After four years of intensive collaboration, WMU's Dr. Annegret Paul, associate professor of mathematics, and 17 other mathematicians and computer scientists successfully mapped a 120-year-old puzzle. The team, with creative minds hailing from the United States and Europe, was convened by the American Institute of Mathematics in Palo Alto, Calif., to map a theoretical object known as "Lie group E8." The Atlas of Lie Groups Project is funded by the National Science Foundation.
Lie (pronounced Lee) groups were invented by the 19th century Norwegian mathematician Sophus Lie to express the symmetry of three-dimensional objects such as spheres, cones and cylinders. E8 is the most sophisticated Lie group with 248 dimensions, and it was long considered impossible to solve.
The final result of the E8 calculation was unveiled March 19 at the Massachusetts Institute of Technology, during a news conference in Boston Paul attended. Partners included MIT, Cornell University, University of Michigan, University of Utah and University of Maryland.
The team's work is continuing as members prepare to tackle similar mathematical problems that could yield an infinite number of calculations.
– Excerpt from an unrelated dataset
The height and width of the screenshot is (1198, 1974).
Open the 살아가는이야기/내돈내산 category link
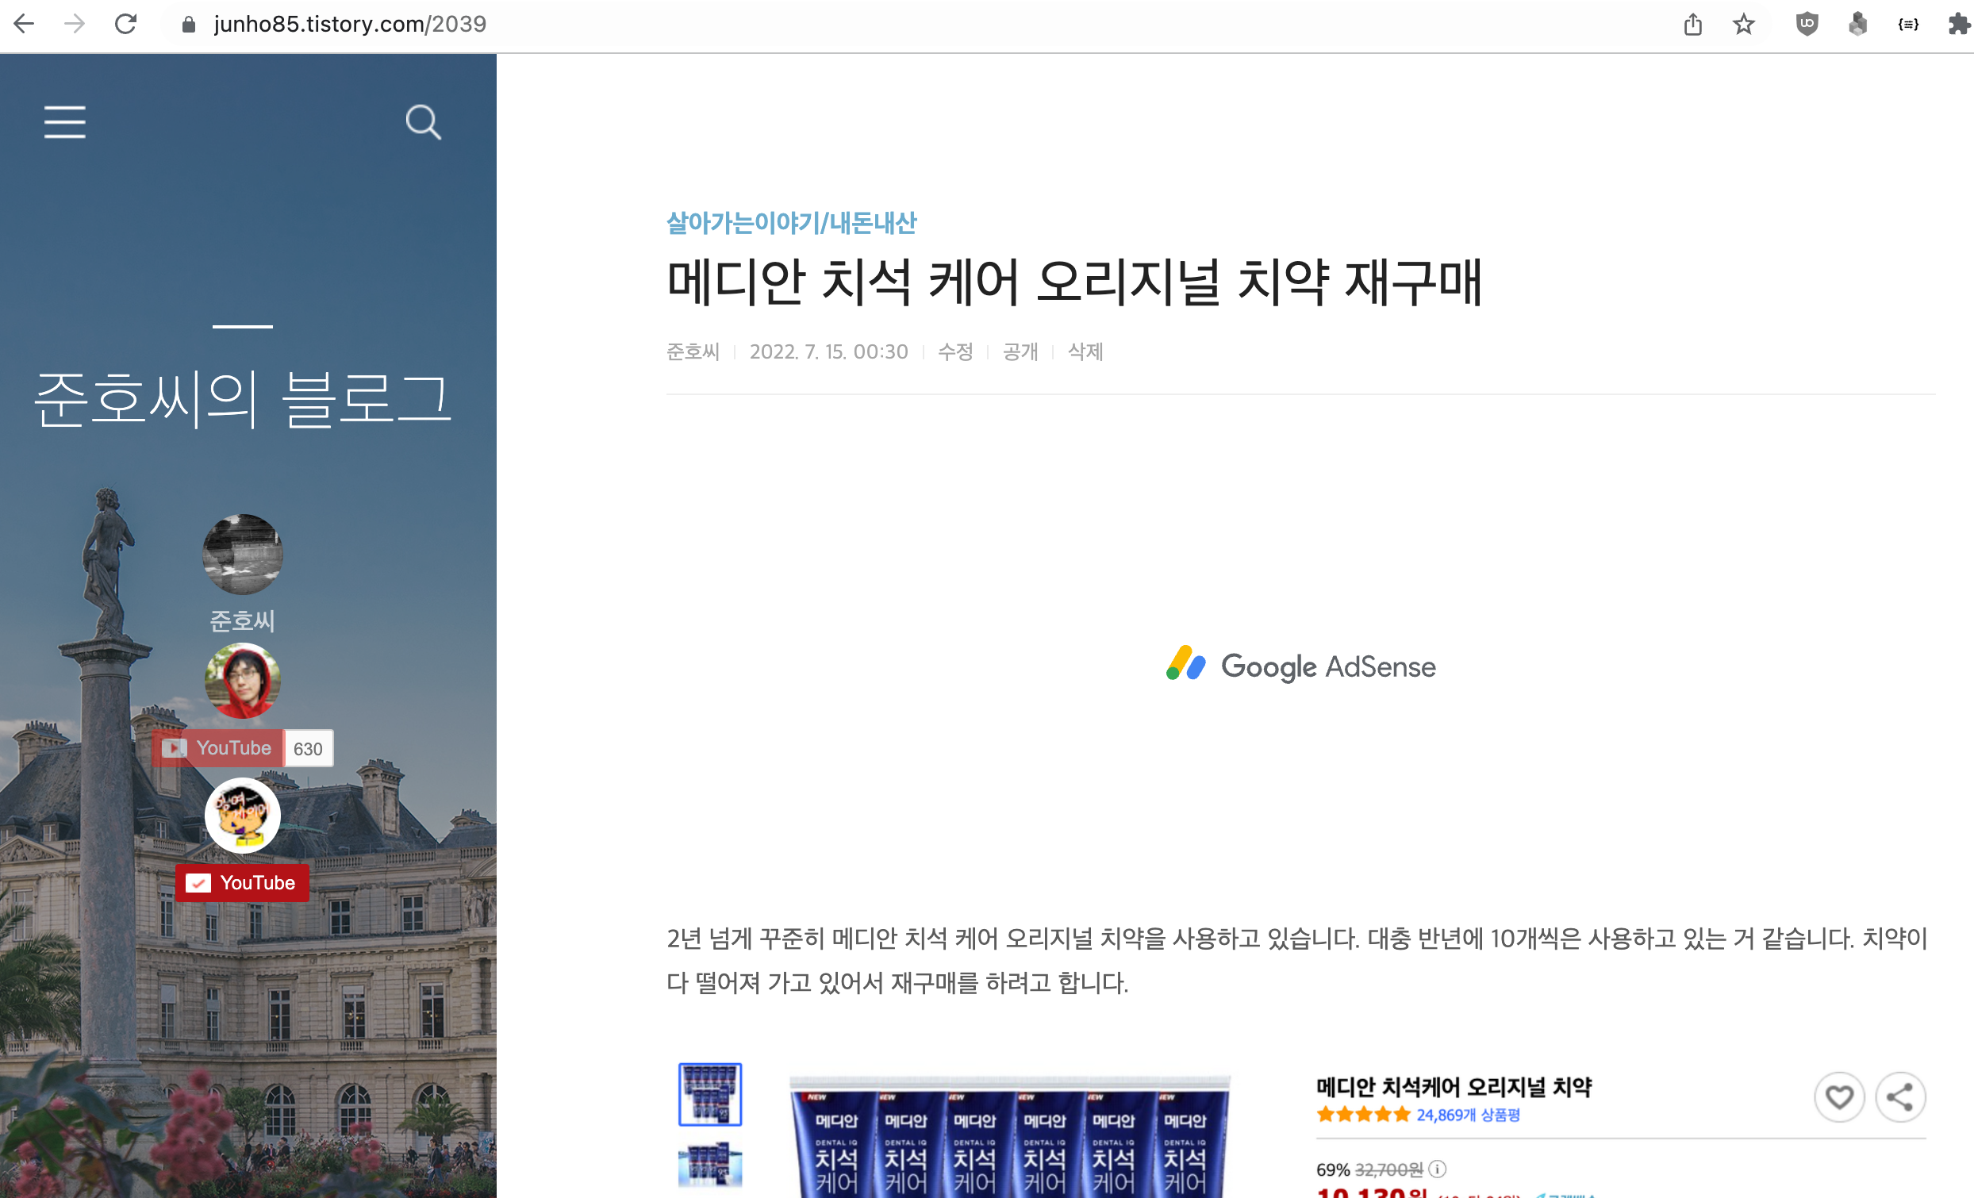click(791, 223)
Mapping E8 is a "stepping stone," according to Paul, who came to WMU in 1999. It is one of the most symmetrical mathematical structures in the universe, and symmetry can provide critical insights into a problem. The mapping of E8 could lead to discoveries in mathematics, physics and other fields and new technology.
"The breakthrough is being able to translate these mathematical questions into something that a computer can do," Paul says. "There is still a lot more we need to do."
E8 is so complicated that its handwritten solution would cover a grid that would measure more than seven miles on each side, so large that it could cover a piece of paper the size of Manhattan. It is the most complicated group, but not the longest, Paul says.
To understand using E8 and all its possibilities requires calculation of 200 billion numbers. The problem's proof involves about 60 times as much data as the Human Genome Project, which contains all the genetic information of a cell.